By Murray Bourne, 18 Mar 2007

I've never understood boxing.

Watching people beating each other to a pulp never made sense to me as a "sport". Rocky movies? Forget it - I never went near them.

I remember when one of those world boxing championships was on and my colleague just couldn't understand why I wasn't interested in waiting up all night to watch it.

According to a BBC Health article (which is no longer available), boxing involves powerful people hitting each other repeatedly, often around the head, there are other risks - most serious of all being permanent severe brain damage.

While other injuries repair relatively easily, brain tissue, once damaged, remains damaged.

The symptoms of such brain damage - commonly known as being "punch drunk" - include slurred speech, slow reactions and even occasional blackouts.

And you can imagine the effect that repeated damage from long-term boxing has on the brain's ability to learn.

I'm very happy that:

For the moment [the British Medical Association] continues to lobby for a total ban on boxing for men or women.

I liked this suggestion from Professor Hugh Bayne:

He wrote in the British Medical Journal that doctors could make boxing illegal in the UK simply by withdrawing their support and refusing to attend bouts.

He pointed out medical cover is a legal requirement at all boxing promotions.

Just ban it. Period.

See the 30 Comments below.

30 Comments on “Boxing equals brain damage”

  1. Constance says:

    I agree, Zac.

    Why do men always have to prove themselves in such primitive ways? I've always hated boxing, too. Shouldn't there be a UN decision on it, or something?

  2. Mike says:

    I think you people need to get lives, why should it matter what people decide to do? A UN decision, I don't see why you people care. It does not effect you at all, maybe it's jealousy because it's something you could never do or understand, but as the saying goes, "People always fear what they don't understand". You don't like boxing, don't watch it, simple as that.

    Constance, people, not only MEN, people, feel they need to prove themselves in MANY other ways too, such as AMERICAN FOOTBALL (which is FAR more dangerous) and weightlifting.

    You people are very narrow minded, all I ask is to think for yourselves and not what (selective) "studies" say. (and the Ali deal) There are far more completely unharmed. Thank you and goodbye.

  3. Murray says:

    Thanks, Mike for your view. So you would:

    * Let people destroy themselves with drugs?
    * Let people drive on whatever side of the road they like,
    at whatever speed they like, with whatever level of
    intoxication they like?
    * Let people beat up their kids?
    * Let people use guns in whatever way they like to solve
    personal problems?
    * Sanction rape?

    Or would you let them do these things, then not watch because you don't like it...?

  4. Murray says:

    Hi Trevor. In each of my examples (which I agree are fairly wild!), I am talking about stopping people destroying themselves and each other.

    I also took umbrage at Mike's request to stop watching if I don't like it. I don't like war - but just by turning off the TV doesn't make it go away or stop.

    I agree with your point about homosexuality. But it is very different if you have a high risk person who does not take precautions. Once again, they are destroying themselves and destroying others.

> ACTIVITY
In the boxing post, list every action that Murray's bulleted reply asks whether Mike would allow.

> RECORDED DATA
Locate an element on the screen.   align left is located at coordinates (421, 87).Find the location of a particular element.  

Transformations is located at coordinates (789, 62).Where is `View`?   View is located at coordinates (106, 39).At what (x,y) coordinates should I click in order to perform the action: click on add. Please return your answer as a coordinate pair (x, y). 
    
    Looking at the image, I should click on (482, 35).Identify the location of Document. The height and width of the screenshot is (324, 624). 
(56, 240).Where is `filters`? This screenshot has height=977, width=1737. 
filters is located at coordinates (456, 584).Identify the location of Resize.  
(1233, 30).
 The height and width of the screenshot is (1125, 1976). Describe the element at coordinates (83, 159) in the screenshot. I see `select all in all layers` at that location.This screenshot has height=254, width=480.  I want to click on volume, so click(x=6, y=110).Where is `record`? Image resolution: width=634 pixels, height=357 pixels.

> RESULT
- Letting people destroy themselves with drugs
- Letting people drive on whatever side of the road they like, at whatever speed they like, with whatever level of intoxication they like
- Letting people beat up their kids
- Letting people use guns in whatever way they like to solve personal problems
- Sanctioning rape